Trevor soupira. Il n’avait guère le choix. Ses ancêtres avaient côtoyé le Premier, sa famille s’était battue contre ces bêtes, son père lui-même l’avait formé. L’Ordre était dans son sang.

— L’Ordre Blanc a juré de protéger Balan.

Le roi afficha un faible rictus, satisfait de cette réponse. Plus il regardait Trevor, plus il repensait à son père. Cette détermination et cette loyauté étaient propre à sa famille.

— Majesté, accordez-moi des soldats et j’en ferai des chasseurs de monstre.

Le roi hocha la tête.

— Je vous donnerai cinq-cents hommes au cours de cette année.

Olric n’en revenait toujours pas. Les monstres revenaient et l’Ordre allait de nouveau briller. Son âge d’or qui était pourtant révolu allait revenir. Du déclin, ils retrouveraient leur grandeur d’antan.

— J’ai aussi une autre mission à vous confier. Je vais offrir ma fille au fils du roi Eril X. Un mariage permettra d’unir nos royaumes. Avec l’augmentation des monstres, j’aurais besoin d’une escorte la menant à Conmore.
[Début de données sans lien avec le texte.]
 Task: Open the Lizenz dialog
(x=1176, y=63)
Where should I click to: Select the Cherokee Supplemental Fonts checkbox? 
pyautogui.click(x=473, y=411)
— J’enverrai quelques hommes, quand devrons nous partir ?

— Demain. Je suis navré de vous avertir aussi tard, je ne pouvais prévoir l’arrivée des monstres.

 

*

— Tout ce que je dis, c’est que c’est d’la folie, râla à nouveau Piotr.

Trevor soupira avant de porter son hydromel à ses lèvres. Depuis qu’ils étaient rentrés dans cette taverne, Piotr n’avait cessé de se plaindre.

— Bois et tais-toi, lui lança son capitaine.

Suite à cet ordre, Jorgen éclata de rire. L’ancien forgeron n’en était pas à sa première pinte et déjà l’alcool le rendait plus joyeux. Trevor espérait qu’il en soit de même pour son équipier.

Dès qu’il rentrait dans cette taverne, il n’espérait qu’une chose : décompresser. Rare étaient ceux qui aimaient cette ambiance festive et cette odeur de bière. Trevor, lui, appréciait cet endroit. Car même si le parfum lui-même pouvait rendre ivre, le barde apportait joie et bonne humeur.

Soudain, la porte claqua. Ils se tournèrent, Olric arrivait. Du regard, il les cherchait : la taverne était bondée et on ne s’entendait plus. Tous parlaient et riaient fort dans cet endroit et, si Trevor ne lui avait pas fait signe, Olric ne l’aurait pas retrouvé

— Et dire que demain, on part pour Conmore, souffla-t-il.

— Vous n’êtes pas tous obligés de venir, commenta Trevor.

— T’en fais pas, Helena savait très bien que je risquais de partir longtemps, le rassura Jorgen avant de boire à nouveau.

— Quant à moi, mes parents attendent juste des lettres, expliqua Olric.

Jorgen rit à nouveau. Le fait de savoir qu’Olric envoyait chaque semaine une lettre à sa famille l’amusait toujours. Le jeune soldat venait d’un petit village non loin de Balan et pourtant, il ne cessait d’écrire ces courriers.

— Et moi, je n’ai pas de famille, lança Piotr avant de finir sa pinte d’une traite.

Trevor soupira. Envoyer ses hommes aussi loin de Balan le dérangeait mais savoir qu’ils acceptaient le rassurait.